Kasungu Central Prison
- Interactive map of Kasungu Central Prison
- Location: Kasungu, Malawi; 13°02′S 33°29′E﻿ / ﻿13.033°S 33.483°E;
- Status: Operational
- Security class: Maximum (male and female)
- Capacity: 1,500
- Opened: 1930
- Managed by: Malawi Prison Service

= Kasungu Prison =

Prison in Malawi, Africa

Kasungu Prison, also known as Kasungu Central Prison, is a maximum-security prison located in Kasungu, Malawi.

== History ==

=== Formation ===
Kasungu Prison was established in 1930 during the British colonial era as a response to the growing need for a secure facility to house prisoners in the northern region of Malawi.
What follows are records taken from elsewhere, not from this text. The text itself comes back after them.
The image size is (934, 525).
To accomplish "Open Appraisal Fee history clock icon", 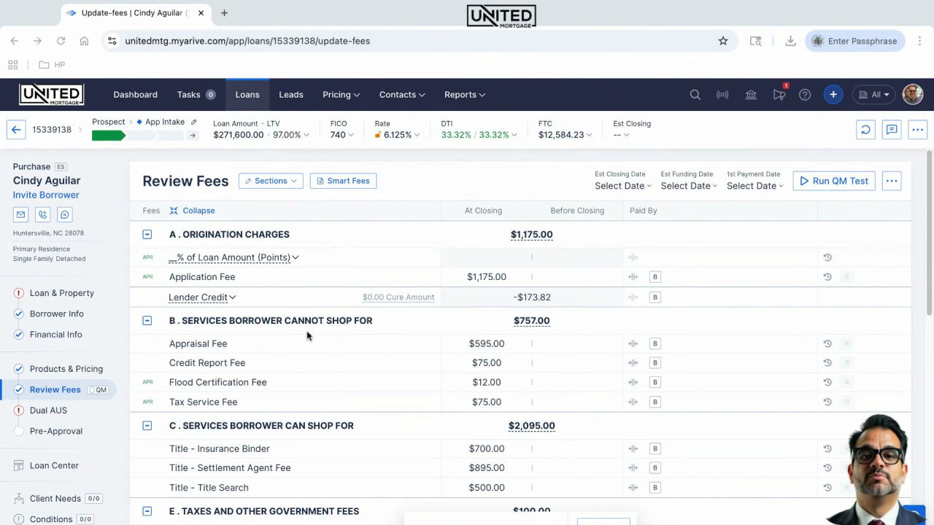I will [827, 343].
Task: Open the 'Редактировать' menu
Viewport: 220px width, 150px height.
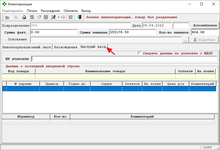Action: click(13, 11)
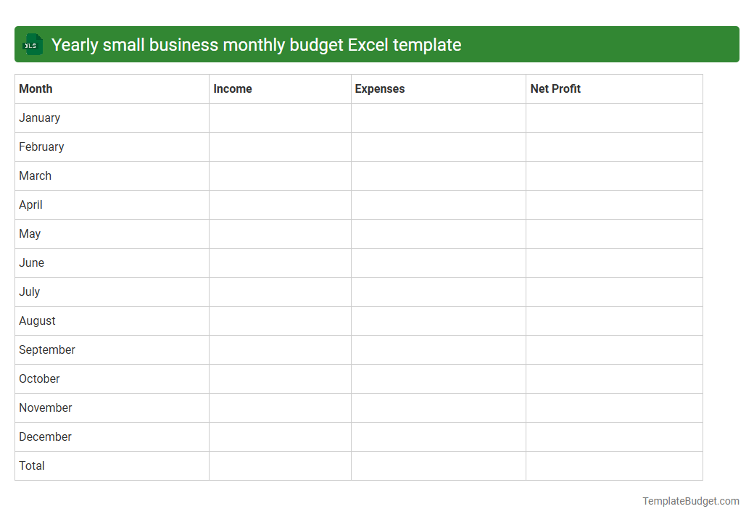Select the Income column header
Screen dimensions: 754x522
232,88
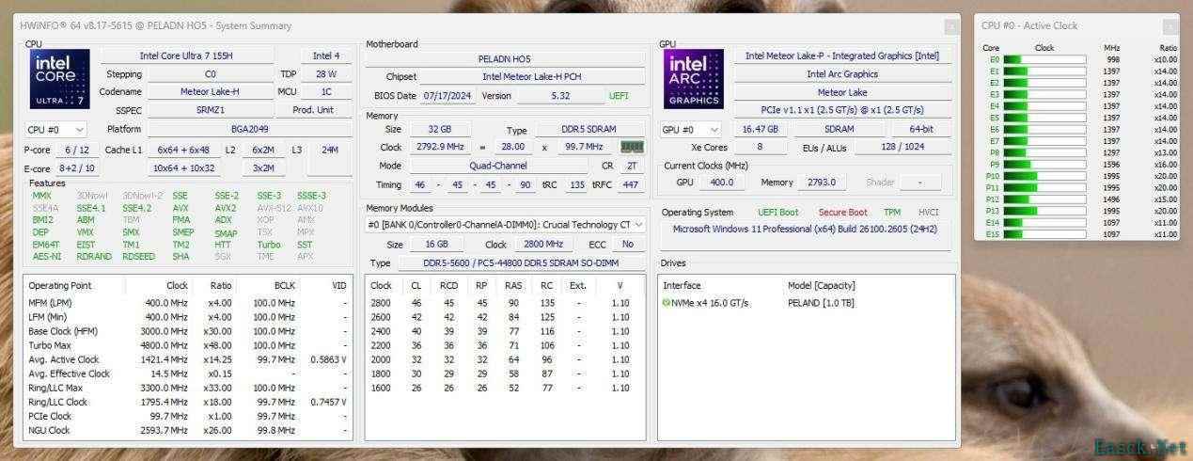Close the System Summary window
Viewport: 1193px width, 461px height.
pos(951,26)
At first, it was designed to hold 200 prisoners but was expanded and further renovated to accommodate a larger population.

=== Places ===
The prison consists of several buildings, including cellblocks, dormitories, kitchen and dining areas, and administrative offices. The facility also has a hospital wing, a chapel, and recreational spaces for prisoners.

== Facilities ==
The prison has a capacity of approximately 1,500 inmates, although it has held more than 2,000 prisoners at times due to overcrowding.

== Scandals ==
Kasungu Prison has been involved in several incidents, including poisoning.